Come finiscono i Giochi è un reportage multimediale, online da febbraio 2016, che racconta a dieci anni di distanza l’eredità materiale e immateriale dei XX Giochi Olimpici di Torino. Un sito web legato a vari social network (Facebook, Twitter, Instagram, Youtube), dove ogni giorno sono stati caricati contenuti e materiali seguendo due direzioni: da un lato la ricostruzione della memoria olimpica, i ricordi di chi ha vissuto la manifestazione; dall’altro l’eredità materiale, un dibattito ancora attuale sull’impatto degli eventi internazionali.

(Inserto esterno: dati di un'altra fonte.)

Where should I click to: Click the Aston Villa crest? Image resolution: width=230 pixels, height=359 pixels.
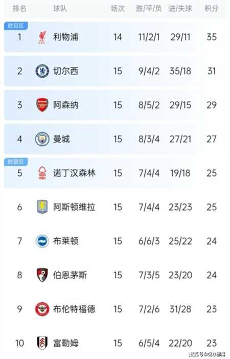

Amarcord - Il web è un produttore quasi illimitato di contenuti, a volte serve solo un dj che ne faccia un mix. Partendo da questa constatazione, abbiamo deciso di chiedere direttamente ai nostri utenti di mandarci le loro fotografie (tenendo sempre presente che nel 2006 in Italia non c’erano ancora gli smartphone di massa e Youtube esisteva solo da un anno) e i loro ricordi dell’evento. Le risposte sono state numerose! Abbiamo poi parlato con atleti e protagonisti delle Olimpiadi, come Pietro Piller Cottrer, oro nella staffetta di sci di fondo, e Gabriele Vacis, regista della spettacolare cerimonia di apertura, una serata che verrà ricordata anche per aver visto Luciano Pavarotti esibirsi in pubblico per l’ultima volta, prima della sua scomparsa il 6 settembre 2007, con la celebre romanza tratta dalla Turandot, Nessun Dorma.

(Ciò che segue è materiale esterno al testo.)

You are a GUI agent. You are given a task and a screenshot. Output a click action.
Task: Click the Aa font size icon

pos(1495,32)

Quale eredità per Torino? - Non essendo di Torino ci siamo chieste perché la gente del posto fosse così entusiasta della riuscita dell’evento. Durante il nostro percorso abbiamo constatato che le Olimpiadi sono state in grado di posticipare la crisi economica, di far scoprire la vocazione culturale della città, di trasformarla da città post-industriale a centro promotore di eventi. Una trasformazione però che era già stata pensata: la pianificazione del rilancio di Torino è stata un processo lungo, in cantiere già dall’inizio degli anni ‘90, e di cui le Olimpiadi sono state solo uno dei punti focali. Valentino Castellani e la sua squadra hanno compreso che ospitare un evento internazionale avrebbe potuto giovare alla causa della città e sono riusciti nell’obiettivo. Proprio questo, a nostro modo di vedere, è stato il motivo per cui l’evento può essere definito, dopo dieci anni, un successo.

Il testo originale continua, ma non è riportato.